End-of-life insights don’t come as often to me as during the period in which my end-of-life lexicon blossomed and grew (in fact, that work seems complete now). However, one has arisen. It’s a mashup of several things. First is an increasing number of angst-ridden conversations on Facebook’s excellent Slow Medicine group, a very decent environment where medical professionals and interested civilians present and occasionally work through gnarly, real-world end-of-life matters. There’s been a rise in the number of posts asking for guidance after extreme elderly loved ones opt for surgeries and end up very worse off, now essentially dying under circumstances in situations that they claim to have wanted all along to avoid. Second is a clarifying reflection on the Canadian author Stephen Jenkinson’s identification, in his book Die Wise, of More Time as an aspect of late life that almost everybody craves. Stephen combines More Time with an observation in his hospice field work which he calls “dying not dying,” where people spend their dying time not believing that they are dying and hence not dying (as you might imagine, this viewpoint puts Stephen at odds with many in the hospice, palliative, and spiritual worlds; he is an outlier…).
Our More Time is *not* in addition to 100% of our lifespan, whatever that may be for each of us. Without “deathdays” (the opposite of birthdays), without knowing when our time is up, this means something simple and profound…
We will, each of us, live our More Time as our lives’ closing epoch. Unless we consciously appreciate each day as we live it, most of us will not be aware that we are living our More Time. Thus, when we decline precipitously, or are offered very late-life surgery as a fix (I’d wager withOUT adequate or truly informed consent opportunities required to adequately assess our circumstances and options), perhaps we’d be wise to say, to ourselves and our loved ones, “this moment is not the beginning of my More Time, it’s the end of it.”
+-------+
» WHAT THE EXERCISE ASKS
According to the passage on More Time, why will each of us live our More Time as our lives' closing epoch? Answer in one to three sentences. The listing is not needed for this work.

» PROVIDED INFORMATION
+-------+
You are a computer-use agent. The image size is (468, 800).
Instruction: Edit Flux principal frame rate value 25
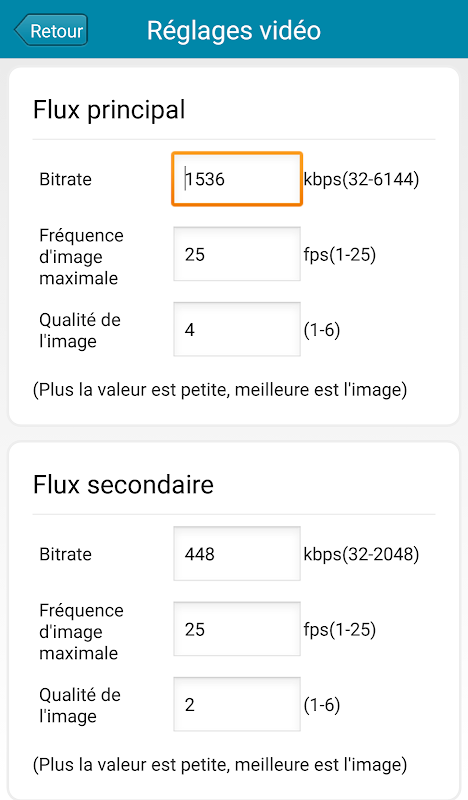237,254
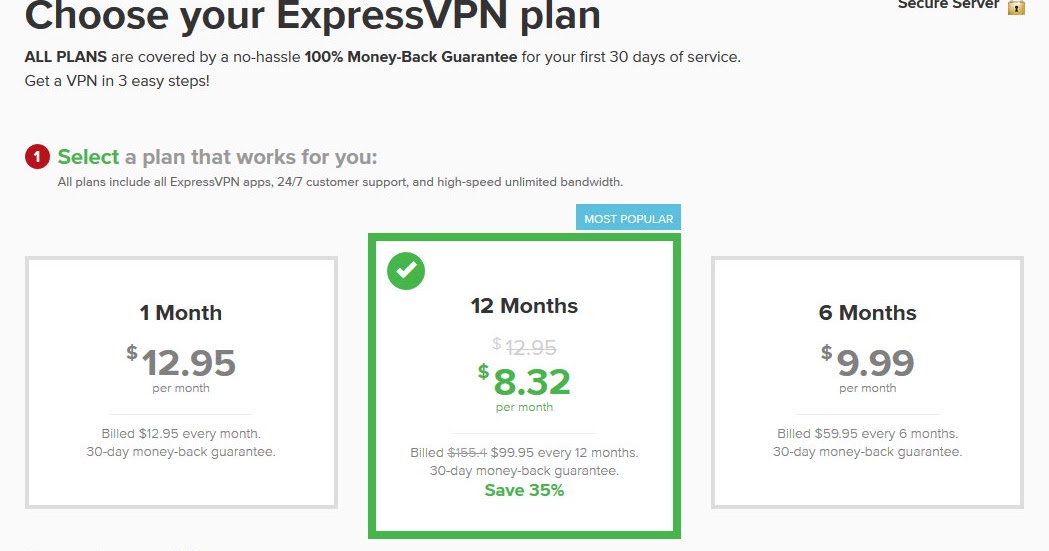Viewport: 1049px width, 551px height.
Task: Click the Save 35% label
Action: click(x=524, y=490)
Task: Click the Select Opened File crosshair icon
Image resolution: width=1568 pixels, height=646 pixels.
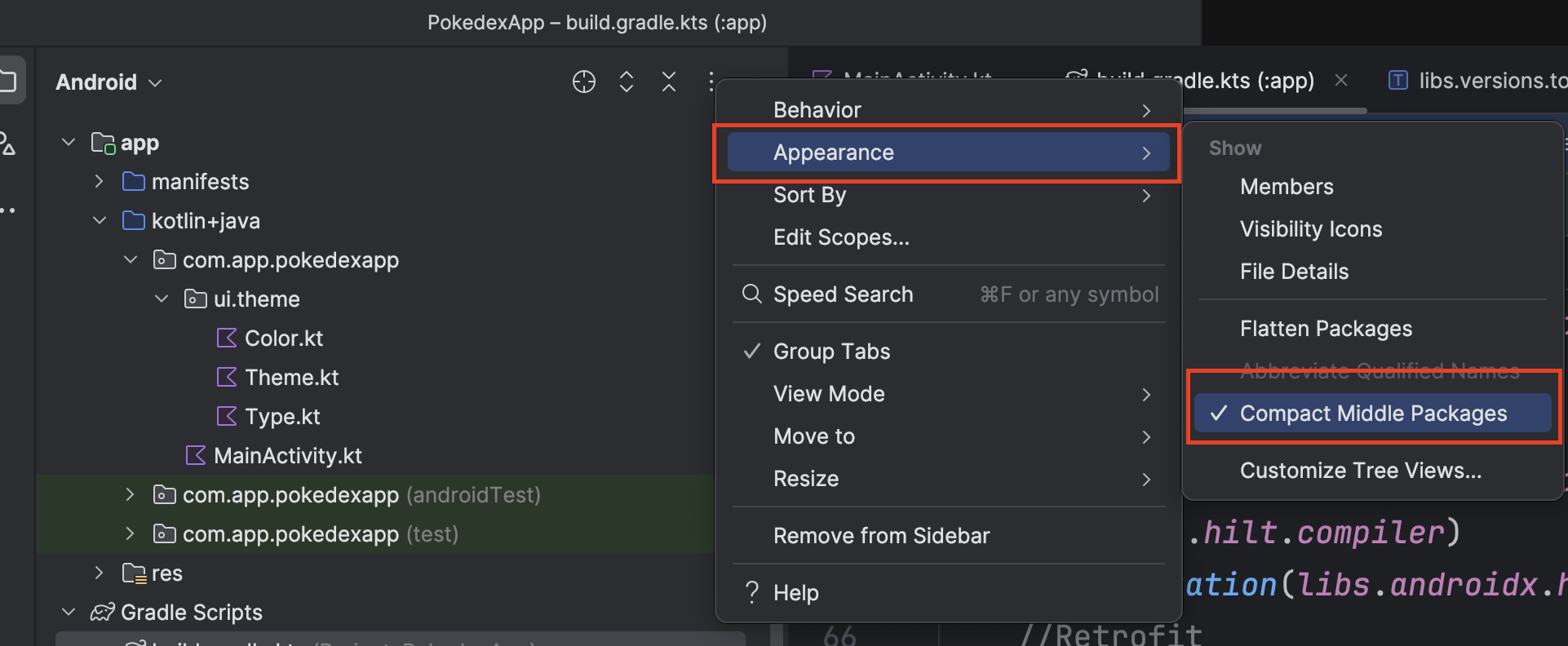Action: click(x=584, y=82)
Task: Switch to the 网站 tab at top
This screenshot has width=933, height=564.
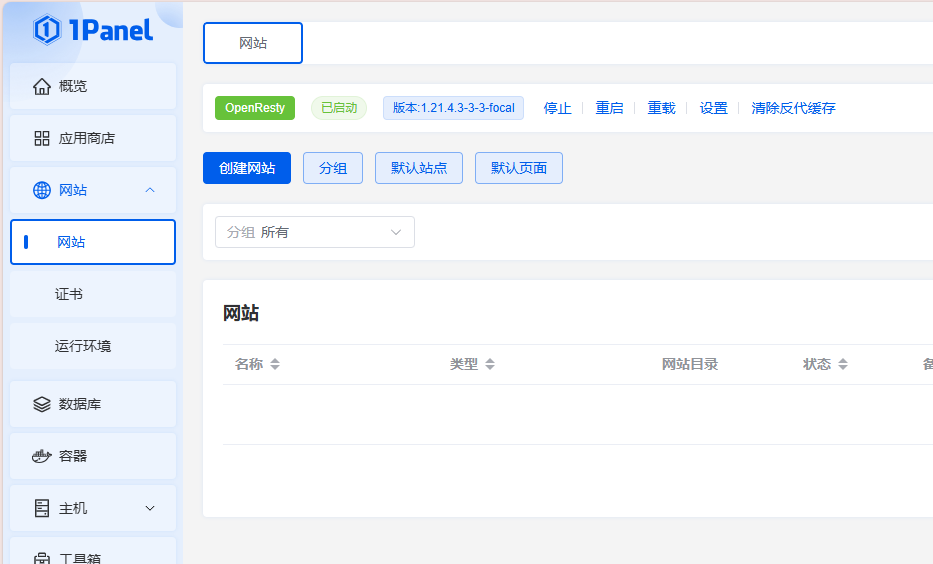Action: tap(253, 43)
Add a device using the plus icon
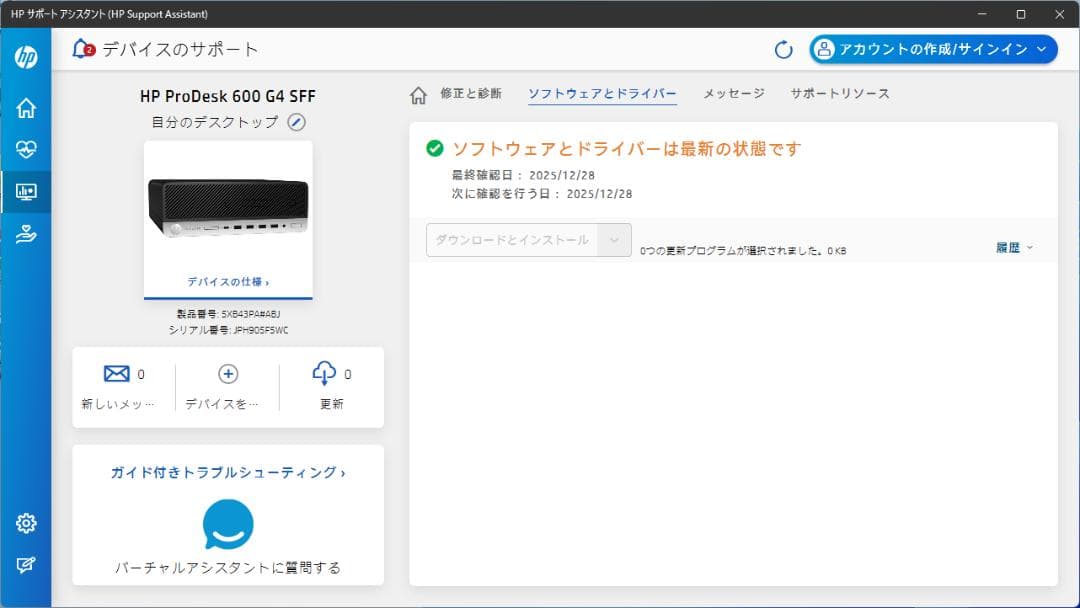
+-------+
» ANSWER BELOW
More Time is not added on top of our full lifespan but falls within it. Because we have no "deathdays" and do not know when our time is up, the More Time we crave can only be the final stretch of the life we already have.